◆ Prompt: Switch "timeframe" to "interval" in everything from the line containing "Viewport: 596px width, 266px" down through the end of the material, leaving all else unchanged and the pictures out.

◆ Supplied material:
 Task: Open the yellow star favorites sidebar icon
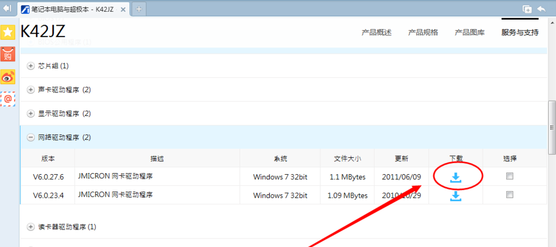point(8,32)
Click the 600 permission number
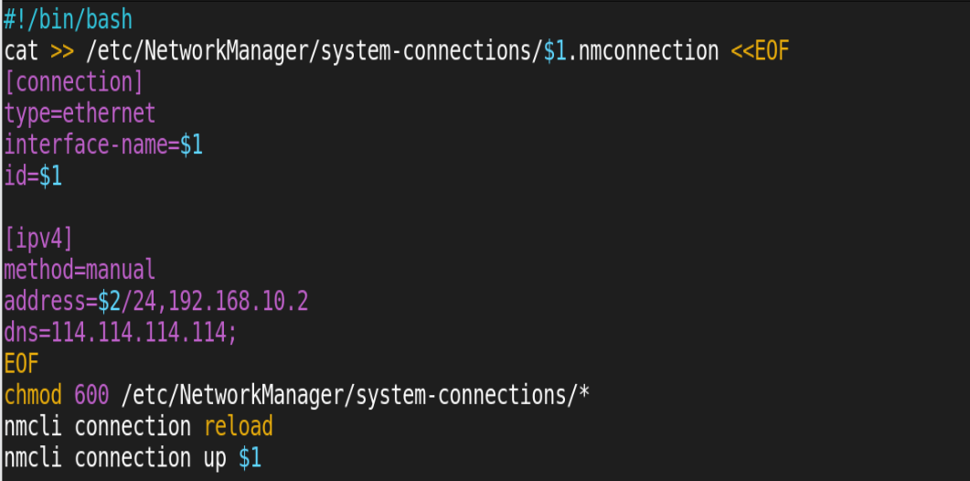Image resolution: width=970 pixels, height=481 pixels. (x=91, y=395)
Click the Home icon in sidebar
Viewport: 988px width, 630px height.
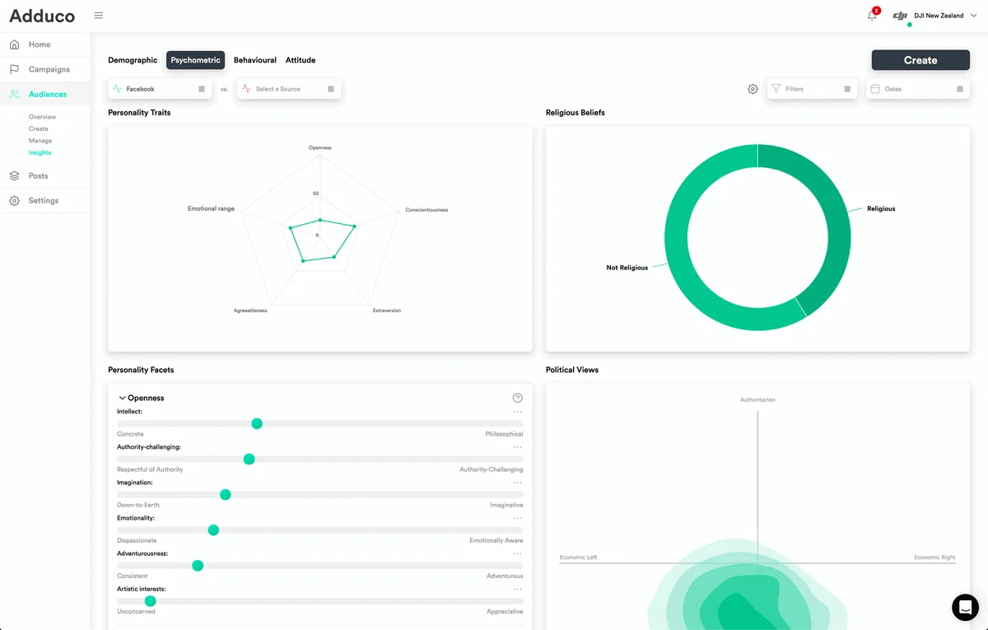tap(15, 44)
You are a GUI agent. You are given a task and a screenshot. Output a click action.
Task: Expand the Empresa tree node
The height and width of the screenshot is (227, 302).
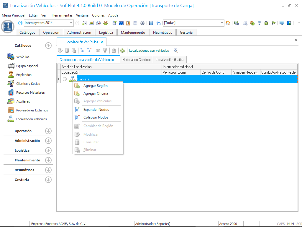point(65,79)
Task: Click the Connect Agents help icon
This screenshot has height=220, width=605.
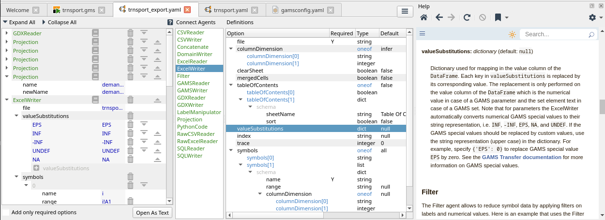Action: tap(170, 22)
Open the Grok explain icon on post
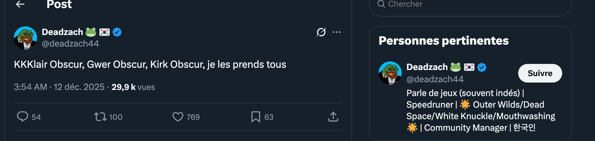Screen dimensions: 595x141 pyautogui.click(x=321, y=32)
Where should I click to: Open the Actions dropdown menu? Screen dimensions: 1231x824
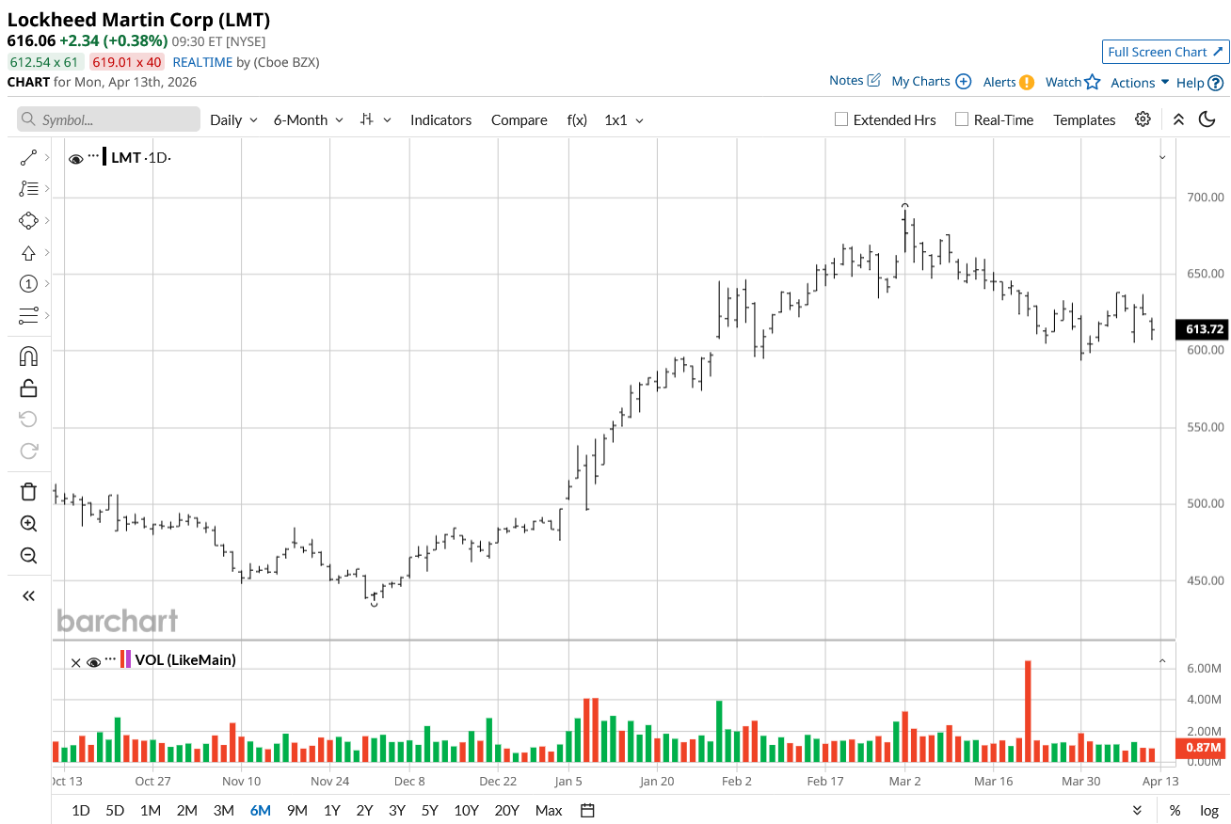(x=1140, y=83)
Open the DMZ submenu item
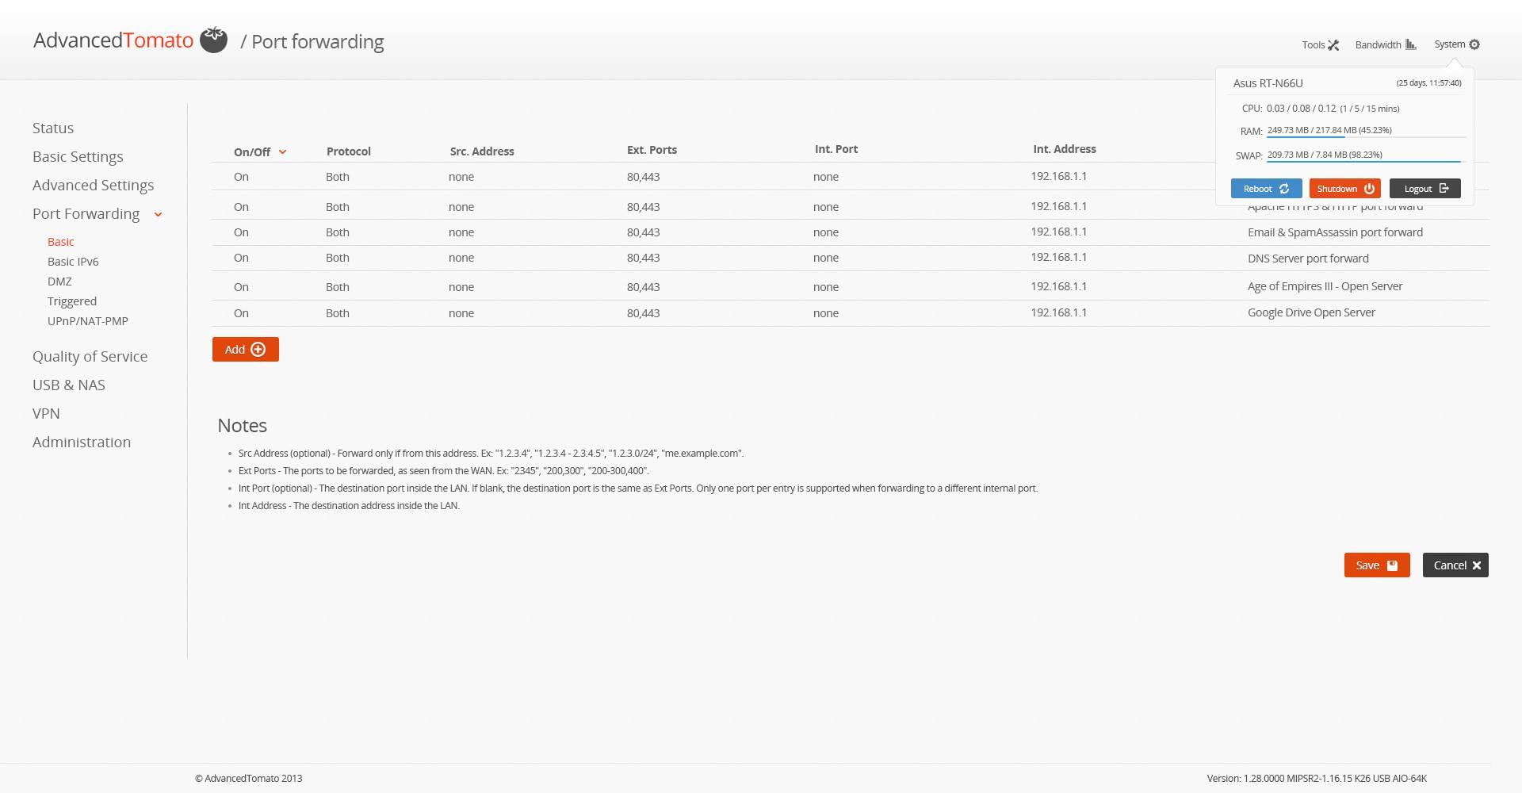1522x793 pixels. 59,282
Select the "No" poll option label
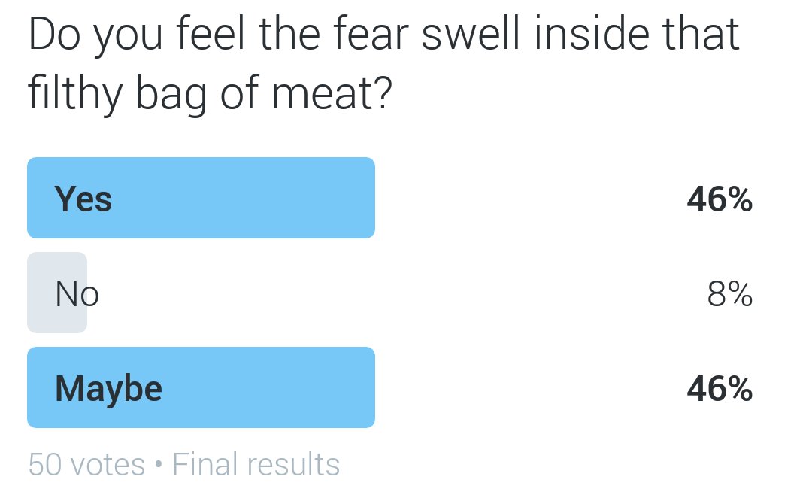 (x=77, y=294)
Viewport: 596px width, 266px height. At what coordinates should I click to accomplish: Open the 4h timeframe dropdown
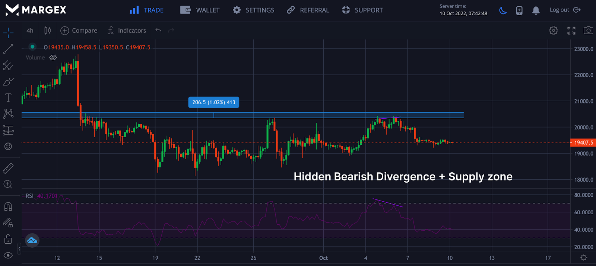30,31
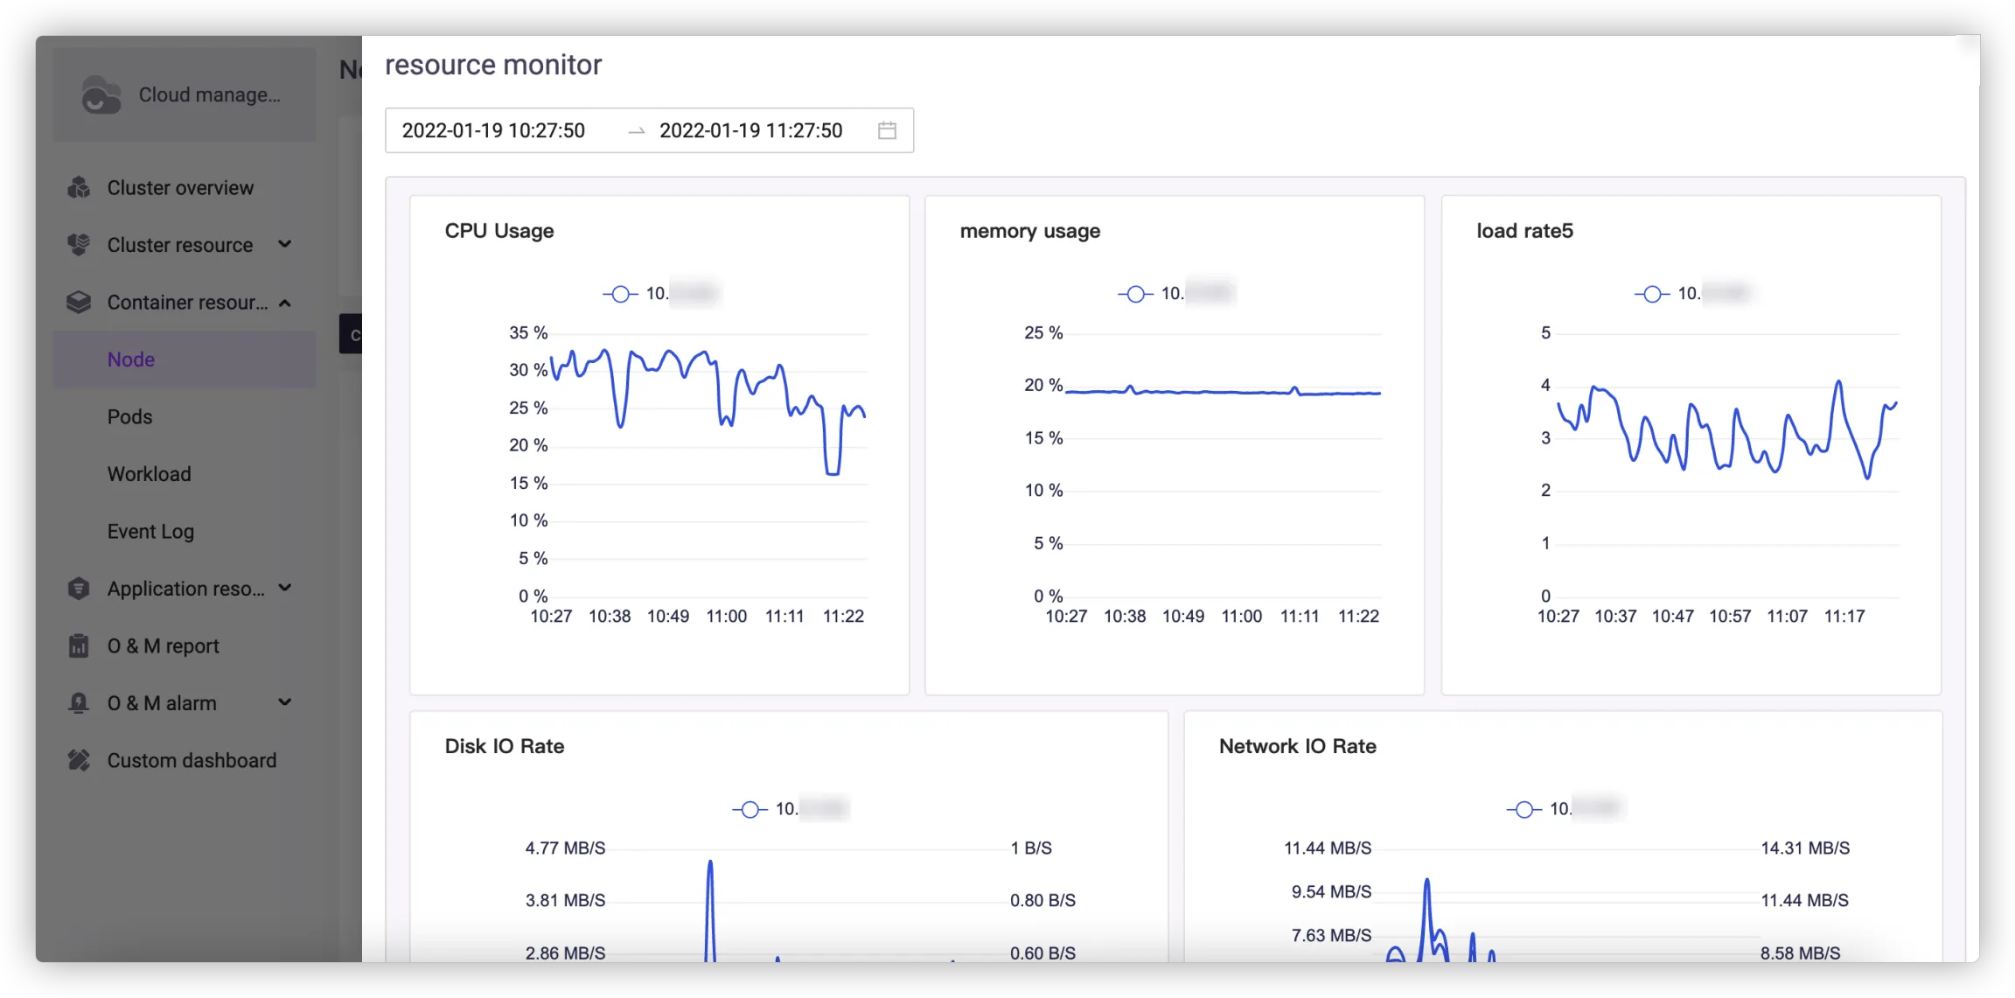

◆ Result for this exercise:
Viewport: 596px width, 266px height. At what coordinates should I click to accomplish: Open the 4h interval dropdown
30,31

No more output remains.